(Beginning of Provided entries)

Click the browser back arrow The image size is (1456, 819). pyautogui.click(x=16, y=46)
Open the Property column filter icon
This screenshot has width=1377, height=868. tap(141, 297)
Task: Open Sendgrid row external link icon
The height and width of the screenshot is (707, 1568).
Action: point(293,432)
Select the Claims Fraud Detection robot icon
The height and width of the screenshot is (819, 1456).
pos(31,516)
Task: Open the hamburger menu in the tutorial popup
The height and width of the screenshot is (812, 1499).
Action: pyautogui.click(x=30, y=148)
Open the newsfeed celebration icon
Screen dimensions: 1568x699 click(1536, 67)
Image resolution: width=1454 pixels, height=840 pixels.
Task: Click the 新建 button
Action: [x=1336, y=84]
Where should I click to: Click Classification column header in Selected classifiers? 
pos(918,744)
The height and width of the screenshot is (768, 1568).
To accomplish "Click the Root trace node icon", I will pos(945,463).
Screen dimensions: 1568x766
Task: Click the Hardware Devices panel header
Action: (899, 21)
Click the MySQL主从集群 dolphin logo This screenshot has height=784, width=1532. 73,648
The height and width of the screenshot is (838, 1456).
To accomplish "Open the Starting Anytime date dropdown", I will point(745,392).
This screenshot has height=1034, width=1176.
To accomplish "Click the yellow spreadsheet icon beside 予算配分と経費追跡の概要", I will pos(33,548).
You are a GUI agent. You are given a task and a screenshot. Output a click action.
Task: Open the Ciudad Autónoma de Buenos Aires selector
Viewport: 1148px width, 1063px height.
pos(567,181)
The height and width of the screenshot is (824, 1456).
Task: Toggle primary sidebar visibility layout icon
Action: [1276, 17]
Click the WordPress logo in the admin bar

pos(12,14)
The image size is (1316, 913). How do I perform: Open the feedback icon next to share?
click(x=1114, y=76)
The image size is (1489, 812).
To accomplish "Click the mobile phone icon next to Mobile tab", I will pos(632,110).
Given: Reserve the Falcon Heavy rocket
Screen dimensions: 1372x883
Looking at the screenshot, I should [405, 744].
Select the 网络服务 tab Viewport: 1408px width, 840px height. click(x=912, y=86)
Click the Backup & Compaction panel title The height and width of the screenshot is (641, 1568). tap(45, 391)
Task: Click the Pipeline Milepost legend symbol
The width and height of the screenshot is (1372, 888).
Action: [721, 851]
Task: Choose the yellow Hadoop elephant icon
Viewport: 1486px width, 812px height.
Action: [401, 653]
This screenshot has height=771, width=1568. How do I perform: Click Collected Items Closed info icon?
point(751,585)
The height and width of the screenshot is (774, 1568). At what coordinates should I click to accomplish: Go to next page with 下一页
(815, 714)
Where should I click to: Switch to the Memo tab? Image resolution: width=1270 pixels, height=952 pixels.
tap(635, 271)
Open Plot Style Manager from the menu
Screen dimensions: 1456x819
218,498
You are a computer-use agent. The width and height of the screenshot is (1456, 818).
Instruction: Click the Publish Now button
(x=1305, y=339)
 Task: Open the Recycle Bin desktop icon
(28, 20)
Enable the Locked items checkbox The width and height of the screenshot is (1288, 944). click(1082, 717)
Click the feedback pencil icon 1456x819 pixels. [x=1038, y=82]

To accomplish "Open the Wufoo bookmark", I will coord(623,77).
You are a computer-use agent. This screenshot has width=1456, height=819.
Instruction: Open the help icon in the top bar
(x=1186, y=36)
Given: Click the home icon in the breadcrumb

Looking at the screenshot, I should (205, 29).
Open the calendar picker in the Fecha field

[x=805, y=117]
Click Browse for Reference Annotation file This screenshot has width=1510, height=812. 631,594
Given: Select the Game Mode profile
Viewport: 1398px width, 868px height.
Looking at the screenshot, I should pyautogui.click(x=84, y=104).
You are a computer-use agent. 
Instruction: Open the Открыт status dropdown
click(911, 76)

(End of Provided entries)

_Action item:_ The records above are to be printed in full, exactly as they appear.

_Expected answer:_
Click the browser back arrow The image size is (1456, 819). pyautogui.click(x=16, y=46)
Open the Property column filter icon
This screenshot has width=1377, height=868. tap(141, 297)
Task: Open Sendgrid row external link icon
The height and width of the screenshot is (707, 1568).
Action: point(293,432)
Select the Claims Fraud Detection robot icon
The height and width of the screenshot is (819, 1456).
pos(31,516)
Task: Open the hamburger menu in the tutorial popup
The height and width of the screenshot is (812, 1499).
Action: pyautogui.click(x=30, y=148)
Open the newsfeed celebration icon
Screen dimensions: 1568x699 click(1536, 67)
Image resolution: width=1454 pixels, height=840 pixels.
Task: Click the 新建 button
Action: [x=1336, y=84]
Where should I click to: Click Classification column header in Selected classifiers? 
pos(918,744)
The height and width of the screenshot is (768, 1568).
To accomplish "Click the Root trace node icon", I will pos(945,463).
Screen dimensions: 1568x766
Task: Click the Hardware Devices panel header
Action: (899, 21)
Click the MySQL主从集群 dolphin logo This screenshot has height=784, width=1532. 73,648
The height and width of the screenshot is (838, 1456).
To accomplish "Open the Starting Anytime date dropdown", I will point(745,392).
This screenshot has height=1034, width=1176.
To accomplish "Click the yellow spreadsheet icon beside 予算配分と経費追跡の概要", I will pos(33,548).
You are a GUI agent. You are given a task and a screenshot. Output a click action.
Task: Open the Ciudad Autónoma de Buenos Aires selector
Viewport: 1148px width, 1063px height.
pos(567,181)
The height and width of the screenshot is (824, 1456).
Task: Toggle primary sidebar visibility layout icon
Action: [1276, 17]
Click the WordPress logo in the admin bar

pos(12,14)
The image size is (1316, 913). How do I perform: Open the feedback icon next to share?
click(x=1114, y=76)
The image size is (1489, 812).
To accomplish "Click the mobile phone icon next to Mobile tab", I will pos(632,110).
Given: Reserve the Falcon Heavy rocket
Screen dimensions: 1372x883
Looking at the screenshot, I should [405, 744].
Select the 网络服务 tab Viewport: 1408px width, 840px height. click(x=912, y=86)
Click the Backup & Compaction panel title The height and width of the screenshot is (641, 1568). tap(45, 391)
Task: Click the Pipeline Milepost legend symbol
The width and height of the screenshot is (1372, 888).
Action: [721, 851]
Task: Choose the yellow Hadoop elephant icon
Viewport: 1486px width, 812px height.
Action: [401, 653]
This screenshot has height=771, width=1568. How do I perform: Click Collected Items Closed info icon?
point(751,585)
The height and width of the screenshot is (774, 1568). At what coordinates should I click to accomplish: Go to next page with 下一页
(815, 714)
Where should I click to: Switch to the Memo tab? Image resolution: width=1270 pixels, height=952 pixels.
tap(635, 271)
Open Plot Style Manager from the menu
Screen dimensions: 1456x819
218,498
You are a computer-use agent. The width and height of the screenshot is (1456, 818).
Instruction: Click the Publish Now button
(x=1305, y=339)
 Task: Open the Recycle Bin desktop icon
(28, 20)
Enable the Locked items checkbox The width and height of the screenshot is (1288, 944). click(1082, 717)
Click the feedback pencil icon 1456x819 pixels. [x=1038, y=82]

To accomplish "Open the Wufoo bookmark", I will coord(623,77).
You are a computer-use agent. This screenshot has width=1456, height=819.
Instruction: Open the help icon in the top bar
(x=1186, y=36)
Given: Click the home icon in the breadcrumb

Looking at the screenshot, I should (205, 29).
Open the calendar picker in the Fecha field

[x=805, y=117]
Click Browse for Reference Annotation file This screenshot has width=1510, height=812. 631,594
Given: Select the Game Mode profile
Viewport: 1398px width, 868px height.
Looking at the screenshot, I should pyautogui.click(x=84, y=104).
You are a computer-use agent. 
Instruction: Open the Открыт status dropdown
click(911, 76)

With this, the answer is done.